What I think may be the case is that this is the same as the level 1 logical progression, but with capacity bouldering instead of intesnive endurance, and with ‘Bouldering Day’ instead of ‘volume’ or ‘red point’ days.
Thanks!
Hey Andrew,
Thanks for getting in touch. I have gone through a lot of iterations of how this can be put together, and I apologize for the confusion. By all means, keep it as simple as possible. At the very basic level, you need to decide if you want to integrate your performance days outside with the training, or to run them separately. If you are simply using climbing days as part of the training, do a three session cycle:
1. Integrated Strength in the gym
2. Hard bouldering / some Limit Bouldering (your In A Day level should be the anchor here)
3. Volume bouldering or circuits – aim is more movement practice and capacity
If you are less structured in your bouldering days outside, just go have fun those days, try some hard stuff, do what feels right. Then at the gym, alternate between
1. Integrated Strength
2. A Power Boulder / Campus session
3. An interval-based conditioning session
Either method works well.
Steve
Hello Steve,
I was wondering about the V-sum increase. You state that you should increase around 5% per session.
Should this increase be found in adding more problems of the same (or lower grades, in case I run out of boulders of that grade in the gym), or should it be found in swapping out easier problems for harder problems?

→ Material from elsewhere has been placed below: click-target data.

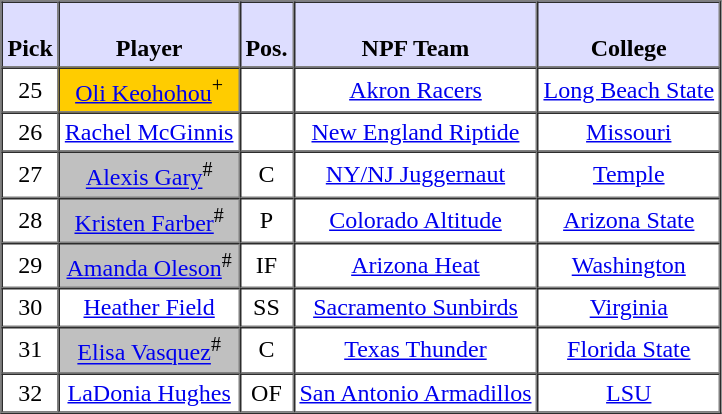
Long Beach State [628, 90]
Pick [30, 35]
NY/NJ Juggernaut [415, 174]
Florida State [628, 350]
Arizona Heat [415, 266]
Oli Keohohou+ [150, 90]
31 [30, 350]
27 [30, 174]
IF [266, 266]
Kristen Farber# [150, 220]
NPF Team [415, 35]
30 [30, 308]
Sacramento Sunbirds [415, 308]
28 [30, 220]
Arizona State [628, 220]
29 [30, 266]
25 [30, 90]
P [266, 220]
Virginia [628, 308]
Texas Thunder [415, 350]
Alexis Gary# [150, 174]
College [628, 35]
32 [30, 392]
Temple [628, 174]
Colorado Altitude [415, 220]
Washington [628, 266]
Amanda Oleson# [150, 266]
Elisa Vasquez# [150, 350]
New England Riptide [415, 132]
LaDonia Hughes [150, 392]
Missouri [628, 132]
26 [30, 132]
SS [266, 308]
Player [150, 35]
LSU [628, 392]
OF [266, 392]
Akron Racers [415, 90]
Pos. [266, 35]
San Antonio Armadillos [415, 392]
Heather Field [150, 308]
Rachel McGinnis [150, 132]
For the text-containing cell, return its midpoint in [x, y] coordinate format. 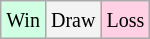
Draw [72, 20]
Loss [126, 20]
Win [24, 20]
Capture the cell that displays the provided text and extract its [x, y] central coordinate. 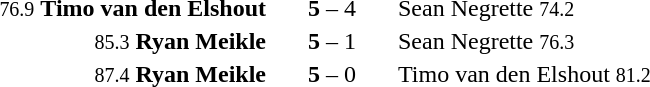
5 – 1 [332, 41]
From the cell containing the given text, extract its center point as [X, Y] coordinate. 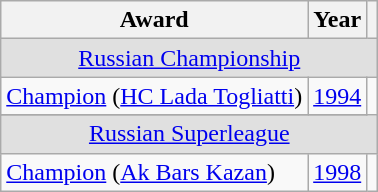
Russian Superleague [190, 134]
Russian Championship [190, 58]
Year [338, 20]
1998 [338, 172]
Champion (Ak Bars Kazan) [154, 172]
Champion (HC Lada Togliatti) [154, 96]
Award [154, 20]
1994 [338, 96]
Identify which cell holds the provided text, then report its [X, Y] central coordinate. 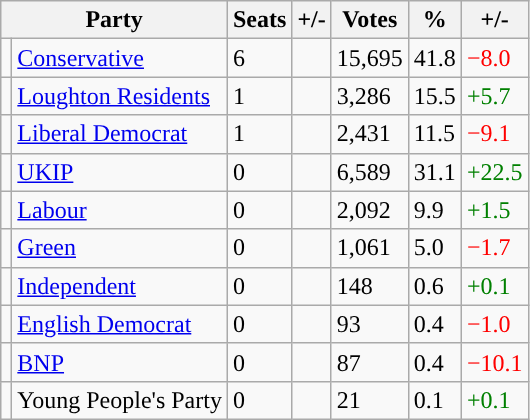
Young People's Party [120, 400]
+1.5 [494, 210]
−1.0 [494, 324]
UKIP [120, 172]
31.1 [434, 172]
Party [114, 20]
Green [120, 248]
93 [370, 324]
6 [259, 58]
148 [370, 286]
Conservative [120, 58]
−10.1 [494, 362]
6,589 [370, 172]
% [434, 20]
−1.7 [494, 248]
2,092 [370, 210]
5.0 [434, 248]
BNP [120, 362]
0.6 [434, 286]
41.8 [434, 58]
Independent [120, 286]
9.9 [434, 210]
Votes [370, 20]
+5.7 [494, 96]
Loughton Residents [120, 96]
0.1 [434, 400]
−9.1 [494, 134]
English Democrat [120, 324]
15,695 [370, 58]
3,286 [370, 96]
Seats [259, 20]
1,061 [370, 248]
2,431 [370, 134]
87 [370, 362]
15.5 [434, 96]
Labour [120, 210]
21 [370, 400]
Liberal Democrat [120, 134]
+22.5 [494, 172]
−8.0 [494, 58]
11.5 [434, 134]
For the text-containing cell, return its midpoint in [X, Y] coordinate format. 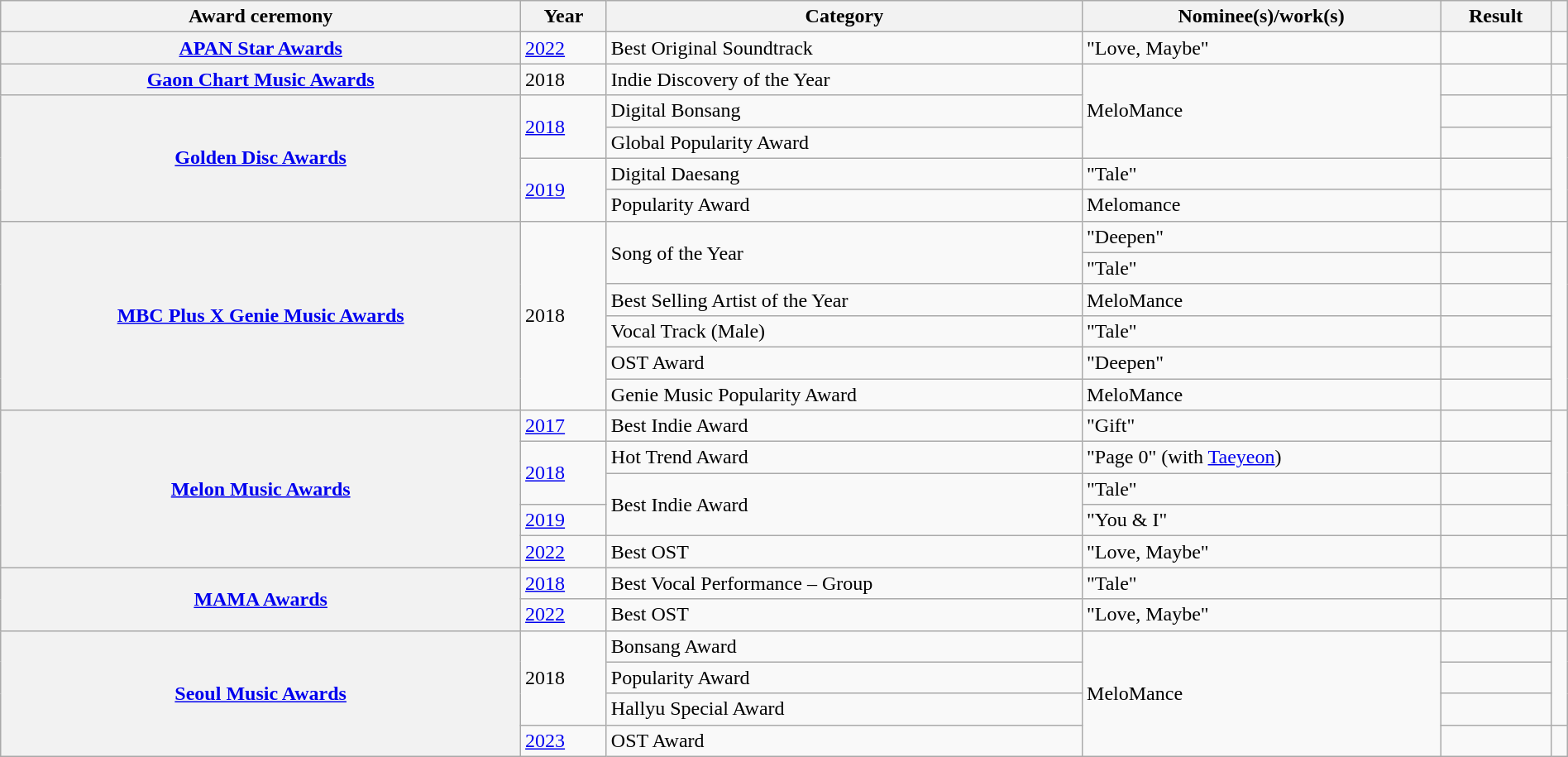
Result [1496, 17]
Genie Music Popularity Award [844, 394]
Category [844, 17]
Global Popularity Award [844, 142]
Nominee(s)/work(s) [1262, 17]
"Gift" [1262, 426]
"You & I" [1262, 520]
Seoul Music Awards [261, 693]
Award ceremony [261, 17]
Bonsang Award [844, 646]
Best Vocal Performance – Group [844, 583]
Indie Discovery of the Year [844, 79]
Digital Daesang [844, 174]
MBC Plus X Genie Music Awards [261, 315]
MAMA Awards [261, 599]
Best Original Soundtrack [844, 48]
Year [564, 17]
Gaon Chart Music Awards [261, 79]
Melomance [1262, 205]
2017 [564, 426]
APAN Star Awards [261, 48]
Best Selling Artist of the Year [844, 299]
Golden Disc Awards [261, 158]
Hallyu Special Award [844, 709]
Vocal Track (Male) [844, 331]
Digital Bonsang [844, 111]
Melon Music Awards [261, 489]
2023 [564, 740]
Hot Trend Award [844, 457]
Song of the Year [844, 252]
"Page 0" (with Taeyeon) [1262, 457]
Detect which cell encompasses the target text, then output its [X, Y] center coordinate. 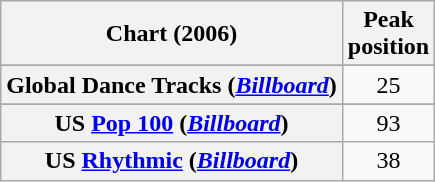
38 [388, 161]
25 [388, 85]
Chart (2006) [172, 34]
Global Dance Tracks (Billboard) [172, 85]
93 [388, 123]
US Pop 100 (Billboard) [172, 123]
Peakposition [388, 34]
US Rhythmic (Billboard) [172, 161]
Locate the cell with the specified text and output its (x, y) center coordinate. 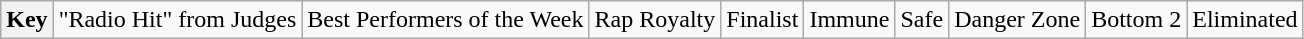
Bottom 2 (1136, 20)
Immune (850, 20)
Finalist (762, 20)
"Radio Hit" from Judges (178, 20)
Safe (922, 20)
Best Performers of the Week (446, 20)
Eliminated (1245, 20)
Rap Royalty (655, 20)
Danger Zone (1018, 20)
Key (27, 20)
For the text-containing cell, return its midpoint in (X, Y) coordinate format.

Kind regards and thanks in advance,
Tom
Tom! This is so crazy… But I never got the notification that you posted here. Usually, I am pretty good about answering in the forum. When we are trying to increase V-sum, it is almost always about capacity. We want more total volume and that comes from doing more easier problems. Once we start increasing the intensity of the problems, the climber naturally needs more rest. I like to see climbers, chasing a higher average V grade part of the year and chasing a higher sum when we are trying to build capacity. Again… Apologies for the huge delay in posting.